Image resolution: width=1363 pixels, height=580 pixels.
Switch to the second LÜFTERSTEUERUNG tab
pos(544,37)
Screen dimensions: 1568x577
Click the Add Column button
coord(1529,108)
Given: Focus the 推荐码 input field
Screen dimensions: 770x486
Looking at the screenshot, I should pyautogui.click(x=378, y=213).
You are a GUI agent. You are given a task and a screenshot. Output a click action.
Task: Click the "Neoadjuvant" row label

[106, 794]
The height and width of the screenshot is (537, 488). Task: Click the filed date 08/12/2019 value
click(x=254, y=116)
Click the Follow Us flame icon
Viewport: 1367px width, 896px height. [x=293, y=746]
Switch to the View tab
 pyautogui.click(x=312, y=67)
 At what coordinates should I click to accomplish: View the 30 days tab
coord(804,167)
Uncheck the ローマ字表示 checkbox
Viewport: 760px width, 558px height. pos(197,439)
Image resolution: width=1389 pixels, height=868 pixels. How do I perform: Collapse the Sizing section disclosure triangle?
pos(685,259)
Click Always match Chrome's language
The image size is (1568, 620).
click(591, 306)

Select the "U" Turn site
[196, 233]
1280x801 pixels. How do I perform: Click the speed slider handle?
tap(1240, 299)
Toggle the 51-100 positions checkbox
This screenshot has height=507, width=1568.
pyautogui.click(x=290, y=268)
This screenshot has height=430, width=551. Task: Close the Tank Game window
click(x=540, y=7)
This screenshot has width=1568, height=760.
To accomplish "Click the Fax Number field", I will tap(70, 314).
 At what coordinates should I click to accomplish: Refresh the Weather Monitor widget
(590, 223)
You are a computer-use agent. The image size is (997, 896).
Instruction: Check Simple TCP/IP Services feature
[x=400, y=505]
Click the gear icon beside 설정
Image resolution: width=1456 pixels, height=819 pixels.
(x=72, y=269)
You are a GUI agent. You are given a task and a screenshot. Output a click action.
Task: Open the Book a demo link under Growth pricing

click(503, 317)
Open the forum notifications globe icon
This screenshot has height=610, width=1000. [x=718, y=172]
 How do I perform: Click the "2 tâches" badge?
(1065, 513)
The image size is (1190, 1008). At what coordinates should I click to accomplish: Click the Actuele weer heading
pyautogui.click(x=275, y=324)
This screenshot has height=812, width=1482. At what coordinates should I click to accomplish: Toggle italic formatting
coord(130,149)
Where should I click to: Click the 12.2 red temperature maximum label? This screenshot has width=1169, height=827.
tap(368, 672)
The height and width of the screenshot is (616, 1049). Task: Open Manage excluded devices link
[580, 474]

Exercise description: Your answer must be the full listing above, printed exactly as it stands.

Exercise response:
Image resolution: width=1363 pixels, height=580 pixels.
Switch to the second LÜFTERSTEUERUNG tab
pos(544,37)
Screen dimensions: 1568x577
Click the Add Column button
coord(1529,108)
Given: Focus the 推荐码 input field
Screen dimensions: 770x486
Looking at the screenshot, I should pyautogui.click(x=378, y=213).
You are a GUI agent. You are given a task and a screenshot. Output a click action.
Task: Click the "Neoadjuvant" row label

[106, 794]
The height and width of the screenshot is (537, 488). Task: Click the filed date 08/12/2019 value
click(x=254, y=116)
Click the Follow Us flame icon
Viewport: 1367px width, 896px height. [x=293, y=746]
Switch to the View tab
 pyautogui.click(x=312, y=67)
 At what coordinates should I click to accomplish: View the 30 days tab
coord(804,167)
Uncheck the ローマ字表示 checkbox
Viewport: 760px width, 558px height. pos(197,439)
Image resolution: width=1389 pixels, height=868 pixels. How do I perform: Collapse the Sizing section disclosure triangle?
pos(685,259)
Click Always match Chrome's language
The image size is (1568, 620).
click(591, 306)

Select the "U" Turn site
[196, 233]
1280x801 pixels. How do I perform: Click the speed slider handle?
tap(1240, 299)
Toggle the 51-100 positions checkbox
This screenshot has height=507, width=1568.
pyautogui.click(x=290, y=268)
This screenshot has height=430, width=551. Task: Close the Tank Game window
click(x=540, y=7)
This screenshot has width=1568, height=760.
To accomplish "Click the Fax Number field", I will tap(70, 314).
 At what coordinates should I click to accomplish: Refresh the Weather Monitor widget
(590, 223)
You are a computer-use agent. The image size is (997, 896).
Instruction: Check Simple TCP/IP Services feature
[x=400, y=505]
Click the gear icon beside 설정
Image resolution: width=1456 pixels, height=819 pixels.
(x=72, y=269)
You are a GUI agent. You are given a task and a screenshot. Output a click action.
Task: Open the Book a demo link under Growth pricing

click(503, 317)
Open the forum notifications globe icon
This screenshot has height=610, width=1000. [x=718, y=172]
 How do I perform: Click the "2 tâches" badge?
(1065, 513)
The image size is (1190, 1008). At what coordinates should I click to accomplish: Click the Actuele weer heading
pyautogui.click(x=275, y=324)
This screenshot has height=812, width=1482. At what coordinates should I click to accomplish: Toggle italic formatting
coord(130,149)
Where should I click to: Click the 12.2 red temperature maximum label? This screenshot has width=1169, height=827.
tap(368, 672)
The height and width of the screenshot is (616, 1049). Task: Open Manage excluded devices link
[580, 474]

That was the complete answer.